# START OF Document passage

Not worth it! Well, it’s not terrible, but it was a very different man who wrote Titan (and The Ophiuchi Hotline, and The Barbie Murders) than wrote The Golden Globe, one of my favourite rollicking sci-fi adventures of all time. Titan is a clear-cut case of a Big Dumb Object story, in which NASA Captain Cirocco Jones and her crew have their exploratory mission to Saturn disrupted by the sudden discovery of an enormous ringlike object (which they later dub ‘Gaea’) in orbit around the planet. Titan was published in 1979, the same year the Pioneer probe entered Saturn’s orbit; I suppose publication predated this, but I found it odd that in the fictional 2025 the book takes place in, NASA has never thought to send an unmanned probe – or even discovered more powerful telescopes – which would have discovered Gaea long before a manned vessel arrived.

In any case, the usual stuff happens upon arrival, with the astronauts exploring the interior of the structure, encountering bizarre creatures and trying to uncover what it is and where it’s from. There is a slightly new twist to the sub-genre, which is only discovered towards the end but is completely given away by my edition’s blurb. This appears to be a recurring problem with Varley books. Don’t read blurbs, ever.

I’m not sure what happened to Varley in the 1980s, but he somehow became a much better writer. Titan’s dialogue and characterisation is clunky and awkward, in direct contrast to the much more polished prose of Steel Beach and The Golden Globe. And the story is flat-out ludicrous, the kind of science fiction you could really only get away with in the 1970s. There are occasional flashes of Varley’s coming brilliance – jokes, wisecracks, amusing similes – but for the most part this novel is indistinguishable from any of the other camp, forgotten paperbacks of the 1970s and 1980s that you’ll find yellowing away in the sci-fi/fantasy section of a second-hand bookstore.

It’s the first part of a trilogy, though, and since I already own the second volume, Wizard, I’ll probably continue reading it.

Distrust That Particular Flavour by William Gibson (2012) 259 p.

Distrust That Particular Flavour is a collection of non-fiction pieces by William Gibson, published between the late 1980s and the modern day. I read them bit by bit while reading other books, because while Gibson’s a good writer, his style and choice of topics can easily be repetitive.

There are a number of excellent articles in here. “Disneyland With The Death Penalty” is easily the most famous, a scathing critique of Singapore he wrote for Wired in the early 1990s, which then got Wired banned in Singapore. “My Obsession” chronicles Gibson’s discovery of eBay in the 1990s, which he used to acquire antique watches. “The Road To Oceania” is a reflection on George Orwell’s 1984, and the very different road society took towards endless surveillance. And I particularly enjoyed “Modern Boys and Mobile Girls,” in which Gibson discusses the association between Japan and science fiction. There’s an assumption that Neuromancer (and much of his other early work) was set in Japan because Japan was the big rising star of the 1980s, and that if he were to write those books again today, wouldn’t he set them in China – probably Shanghai? The answer is no, because “Japan is the global imagination’s default setting for the future,” an assertion Gibson convincingly backs up.

# END OF Document passage
# START OF Dataset extract

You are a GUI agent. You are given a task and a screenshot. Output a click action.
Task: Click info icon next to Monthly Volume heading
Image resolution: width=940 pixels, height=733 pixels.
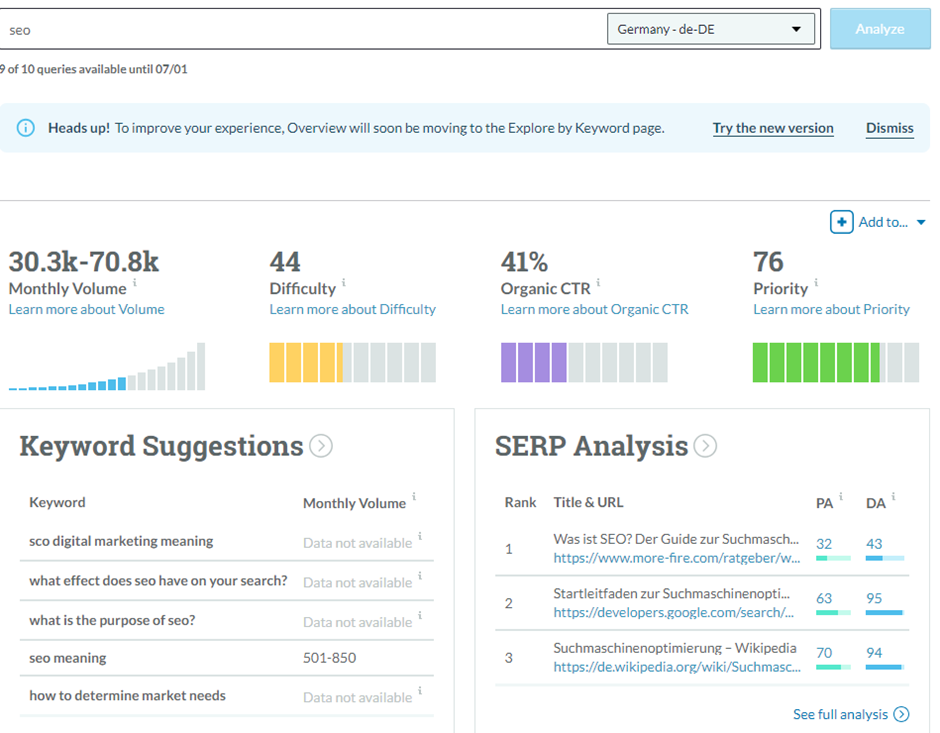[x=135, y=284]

# END OF Dataset extract

• Problem description: Summarize the book reviews in two sentences. The data has no connection to the book reviews.

• Written solution: The reviewer judges Varley's Titan, a 1979 Big Dumb Object novel about a NASA crew that finds an enormous ringlike object orbiting Saturn, not terrible but not worth it, faulting its clunky dialogue and ludicrous story, though probably continuing the trilogy. Gibson's non-fiction collection Distrust That Particular Flavour, read bit by bit, contains a number of excellent articles, among them "Disneyland With The Death Penalty," "The Road To Oceania" and "Modern Boys and Mobile Girls."